Following province-wide consultations, the Select Standing Committee on Finance and Government Services reported funding, access, and affordability as key themes discussed throughout Committee submissions. The Committee’s Report, published Thursday, makes recommendations that reflect students’ calls for improved financial assistance as well as necessary funding for institutions.
“As if record-high tuition fees weren’t bad enough, publishing companies are gouging students with unreasonable textbook prices,” said Aran Armutlu, Chairperson of the British Columbia Federation of Students (BCFS). “These days it’s common to pay $200 to $300 per textbook — but it doesn’t have to be that way.”
Open education resources (OERs) are a viable alternative to traditional, expensive textbooks. OERs are open access resources that include textbooks, journals, course materials and modules. They are peer-reviewed and available online for free or can be printed by students at low-cost.
The Report recommends that the government allocate an additional $5 million to BCcampus (the government agency tasked with OER development and support) to maintain existing open textbook resources and continue creating new resources. This recommendation mirrors the call of the BCFS for funding for OER development.
According to BCcampus, 26% of students choose to not register for a course due to the cost of the textbooks. In 2012 the BC government tasked BCcampus with creating the Open TextbookProject. Since then, OERs have saved students nearly $9 million by creating free and openly accessible textbook and coursework options.

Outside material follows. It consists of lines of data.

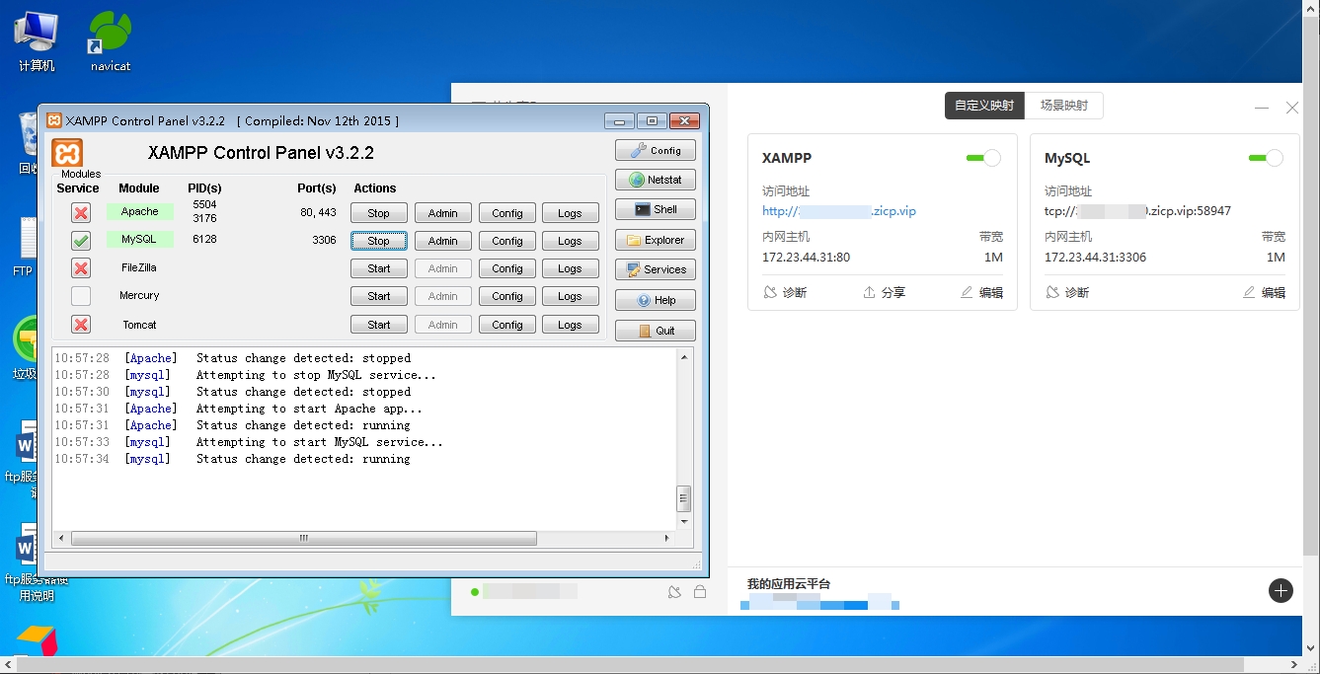1320x674 pixels.
Task: Stop the Apache module
Action: (378, 213)
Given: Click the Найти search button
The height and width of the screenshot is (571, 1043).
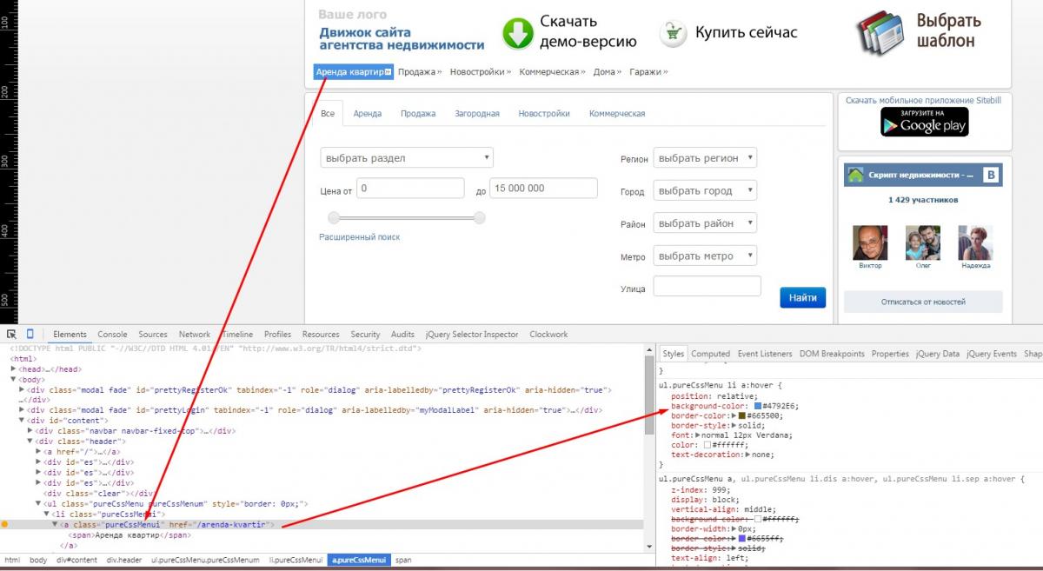Looking at the screenshot, I should 802,297.
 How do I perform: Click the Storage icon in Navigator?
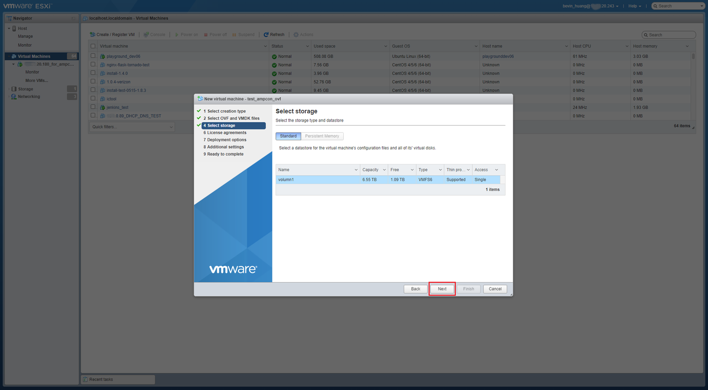(14, 89)
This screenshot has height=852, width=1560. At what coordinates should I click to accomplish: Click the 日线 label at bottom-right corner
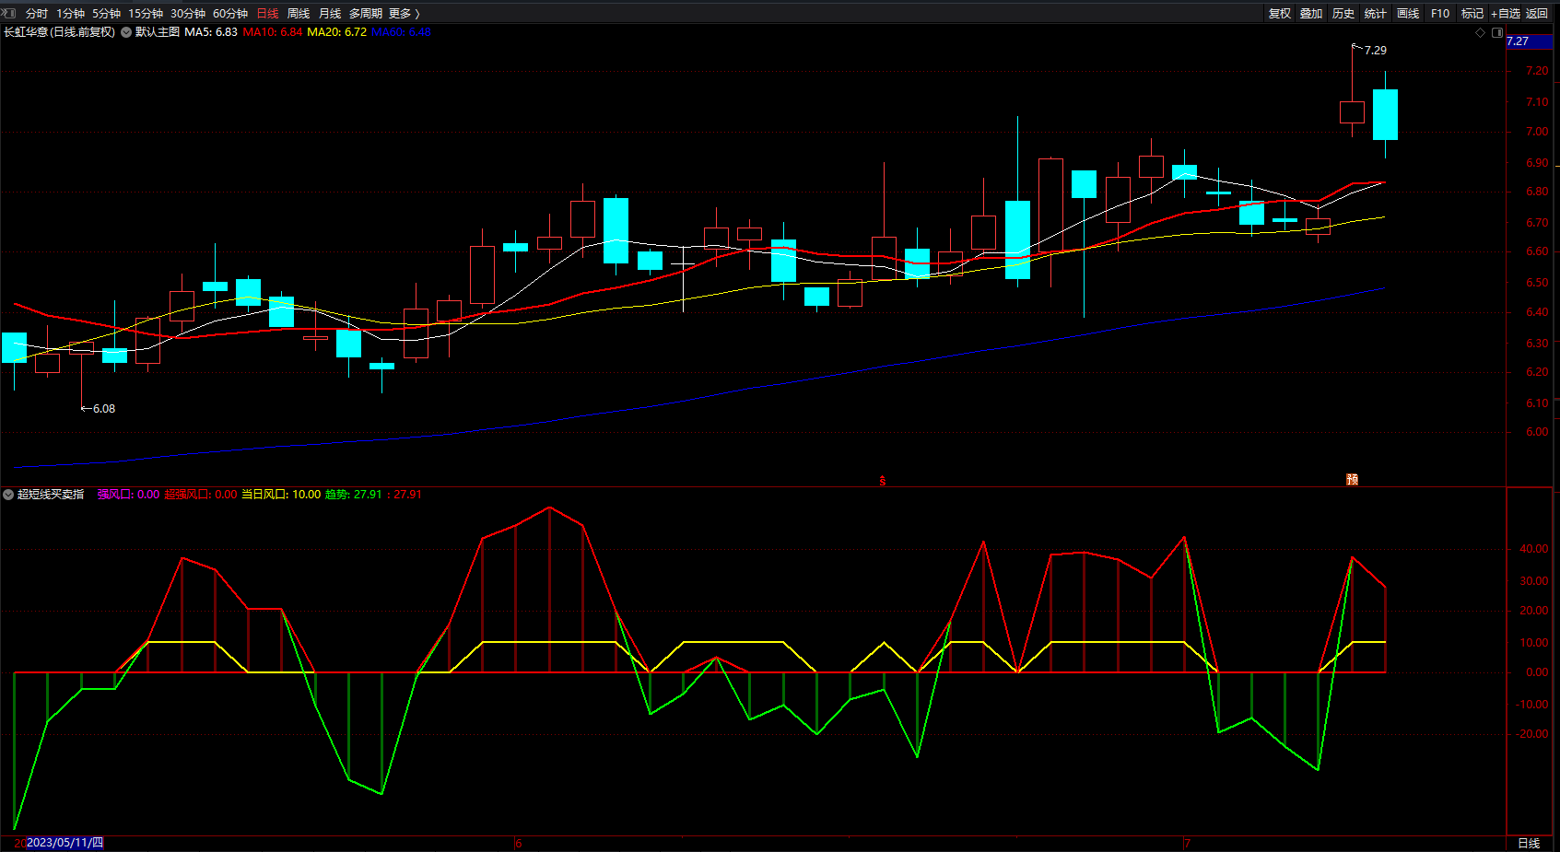1529,843
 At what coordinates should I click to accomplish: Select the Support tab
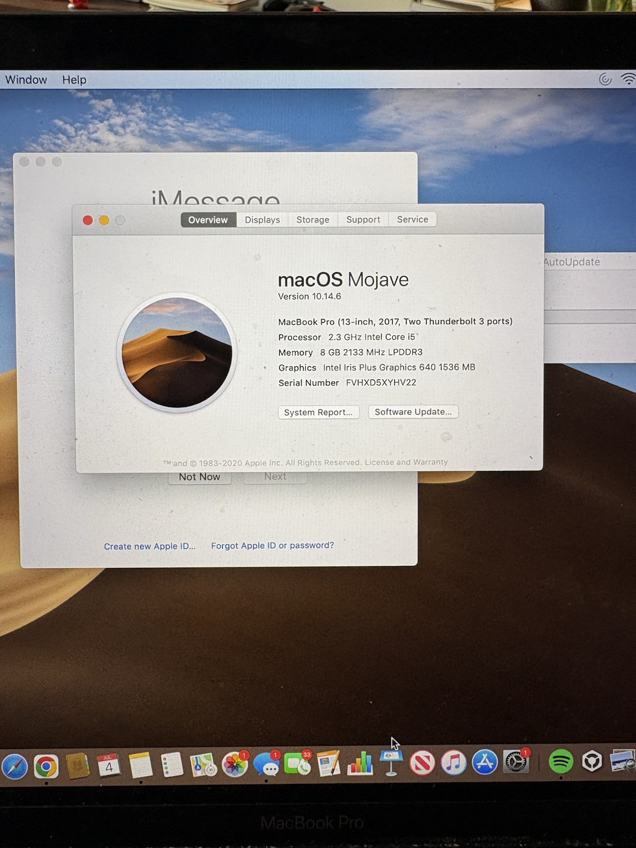[x=363, y=219]
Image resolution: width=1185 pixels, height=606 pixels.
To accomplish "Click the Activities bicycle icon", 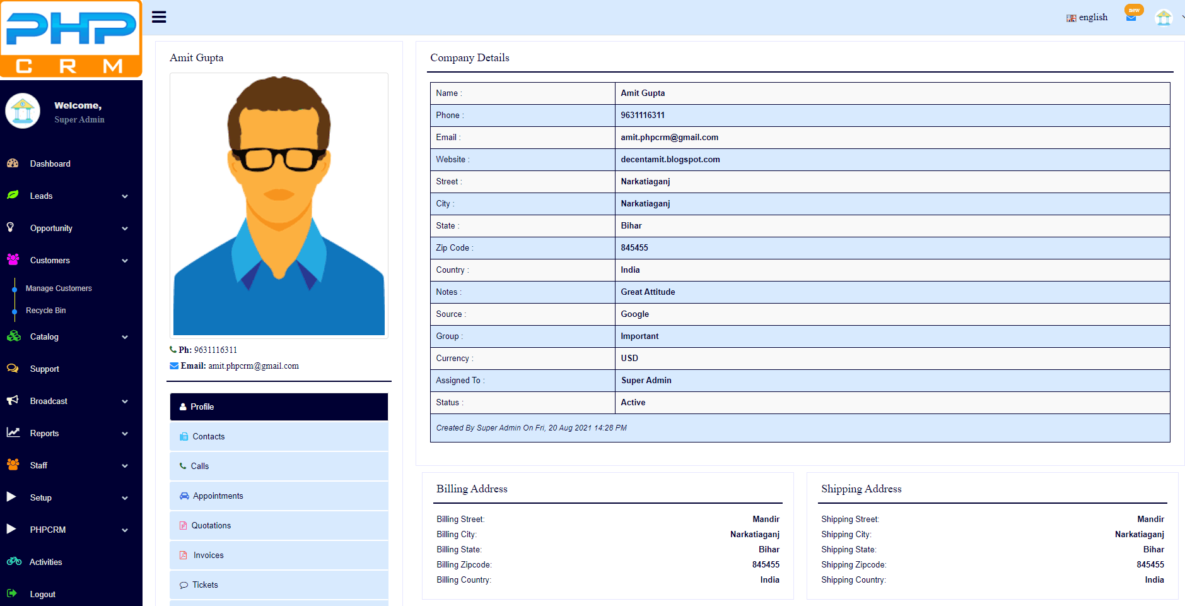I will point(14,562).
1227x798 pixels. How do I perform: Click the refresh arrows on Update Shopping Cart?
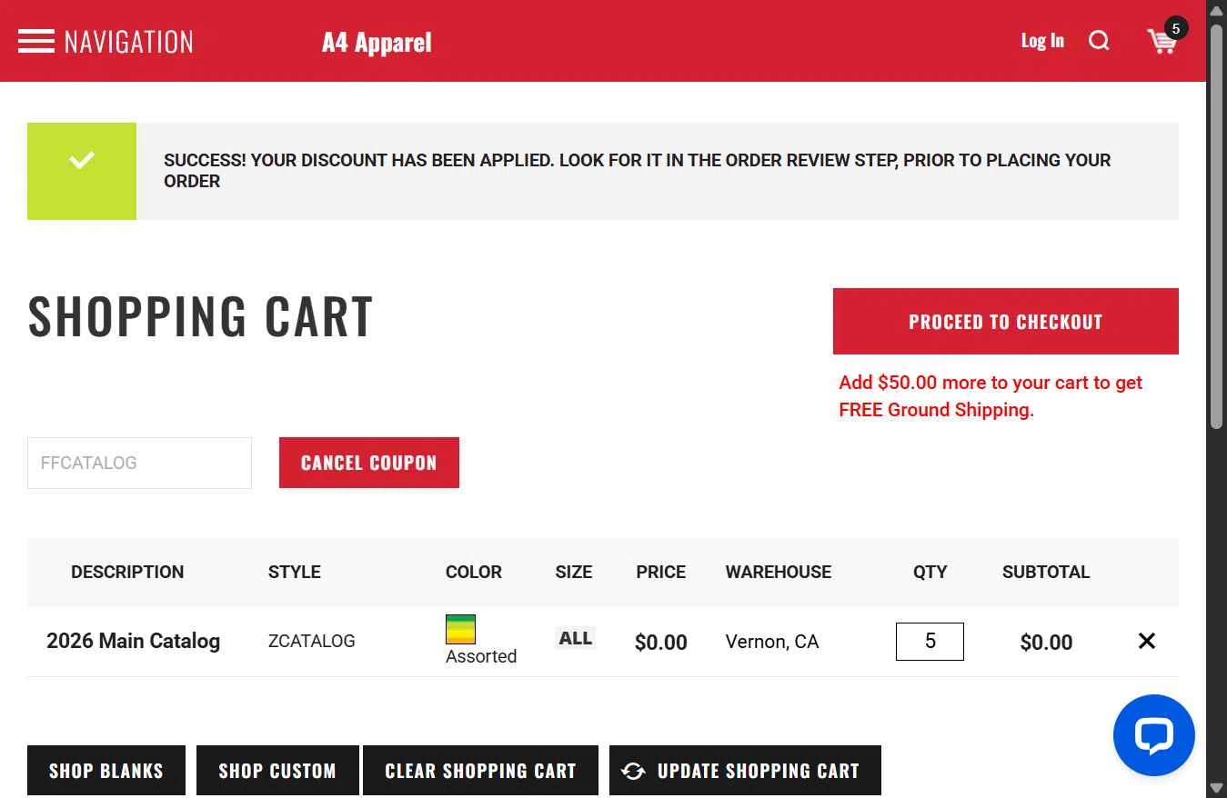pos(633,771)
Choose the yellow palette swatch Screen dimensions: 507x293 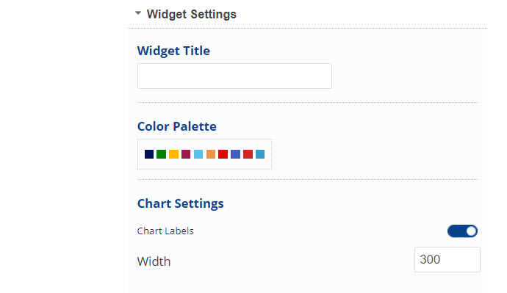point(173,154)
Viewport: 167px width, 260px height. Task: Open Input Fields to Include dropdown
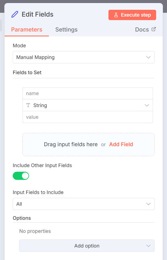[x=84, y=204]
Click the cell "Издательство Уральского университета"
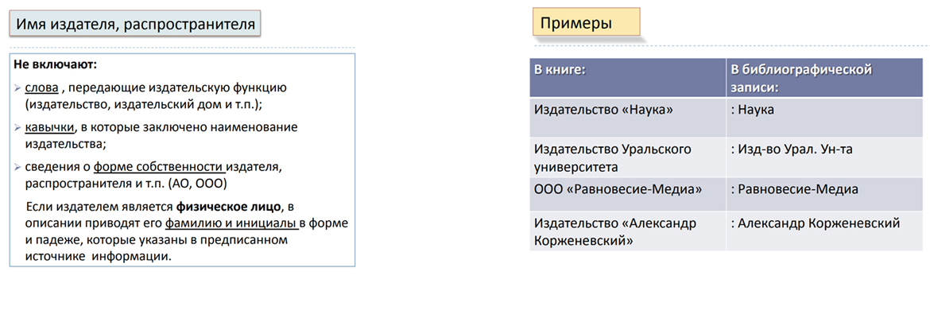 click(x=612, y=157)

“The initial government investment has gone a long way to creating OERs in BC,” said Armutlu. “Another investment of only $5 million would launch BCcampus’ Open TextbookProject forward leaps and bounds, and would save students millions of dollars over just a few years.”
The Finance Committee’s Report also includes recommendations for the elimination of interest on student loans, increased operational funding for institutions, supporting on-campus reconciliation and indigenization efforts, and the development of a new strategic approach to international education. It also recommends a review of completion grants and up-front needs-based grants models with the aim of ensuring post-secondary students have access to the most beneficial and impactful support.
“A reallocation and investment of resources towards upfront grants would create a model where those students with the greatest need have access to those funds,” said Armutlu. “If we want to increase the accessibility of our classrooms, we must first give students the means to get through the door in the first place.”